By Rosalind S. Helderman
Washington Post Staff Writer
Thursday, July 23, 2009
Virginia Gov. Timothy M. Kaine rejected Republican charges Wednesday that he is spending too much time traveling the country as chairman of the Democratic National Committee.
Kaine's comments came a day after he released records that catalogued his whereabouts since he took on the second job in January. After weeks of resisting calls to be more open about his DNC travels, he promised to release a similar summary each month until the end of his term in January.
The records showed that from March 5 to the end of June, Kaine spent all or part of 30 days outside Virginia on DNC business, including 14 trips to 12 states and the District. He picked up the pace of his travel significantly in June, when he spent some or all of 15 days outside the state on DNC business.
"I am working pretty much all the time. I never am anywhere where I'm not working on state business. I'm taking material with me, on the cellphone, on the BlackBerry, looking at the computer," he said at a news conference Wednesday. "While I understand that people might say what they want from a political standpoint, I'm not running into any people who are questioning the amount of work I'm doing in the state, and I think the results we're showing as a state government in very, very tough times demonstrate that."
Kaine insisted he has always been open about his travels, despite the repeated refusals by his office to release a work schedule or an account of his party activities.
He said he has always been willing to answer questions when asked about his DNC work. But he said he decided to reverse course and release the monthly summaries to avoid the impression he had something to hide. That decision came on the same day Virginia State Police had determined it was legally required to release the records under Virginia's public information law.
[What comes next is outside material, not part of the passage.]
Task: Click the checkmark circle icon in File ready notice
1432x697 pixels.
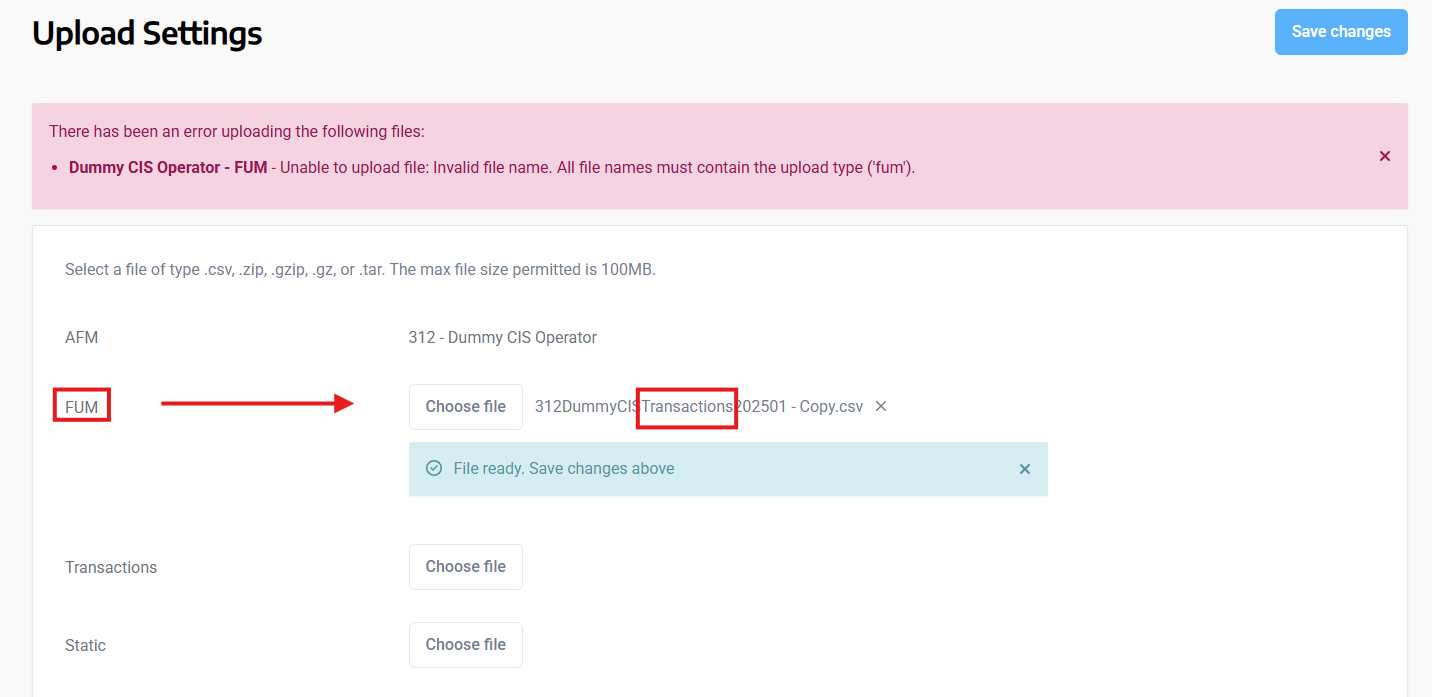Action: point(434,468)
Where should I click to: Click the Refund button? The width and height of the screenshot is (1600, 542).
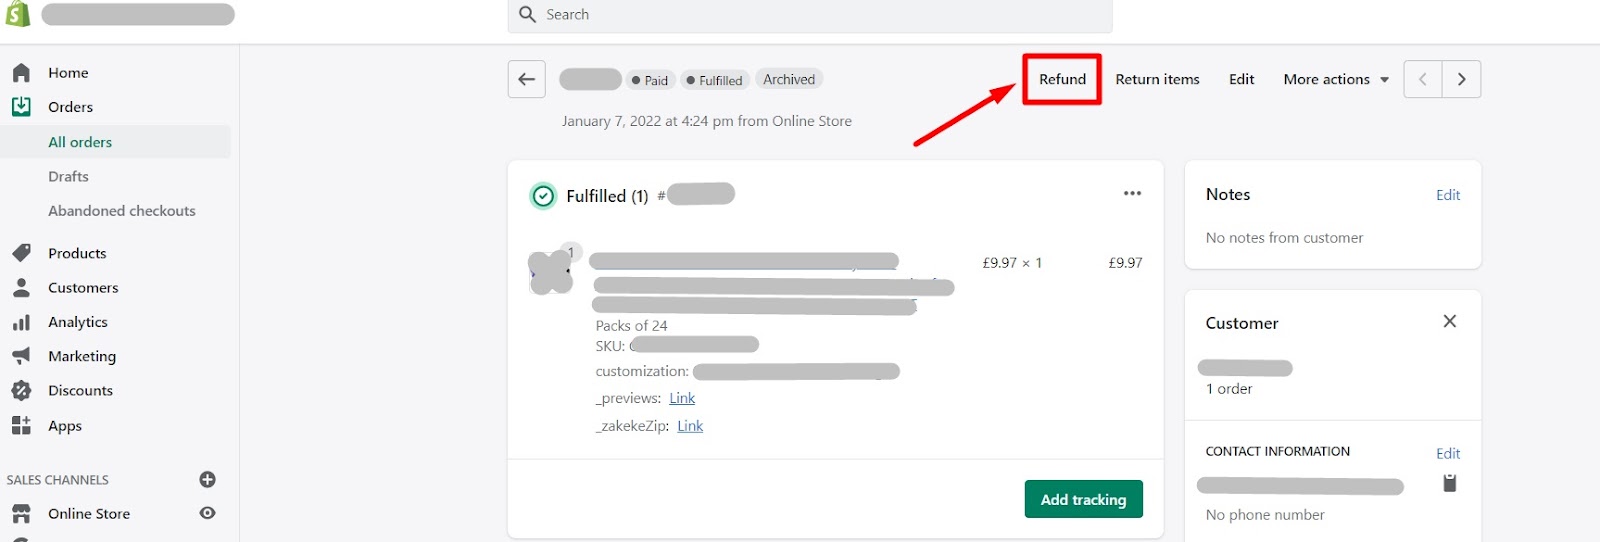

"I've been willing to talk about it with anyone who has asked, and I've done so since January," Kaine said. "But I could either feel mad that some reporters weren't giving me credit for talking about it, or I could say well, shoot, if I'm talking about it, why not just show the locations where I am."
The comments did little to satisfy Kaine's home-state critics, who have been raising the travel record issue to challenge his commitment to the job he was elected to do.
House of Delegates Majority Leader H. Morgan Griffith (R-Salem) said Kaine released the records only because he was forced to do so by public pressure.
"The people in my district do consider him to be a part-time governor who is more concerned about raising money to help Democrats on a Washington agenda than he is on pursuing a Virginia agenda," Griffith said.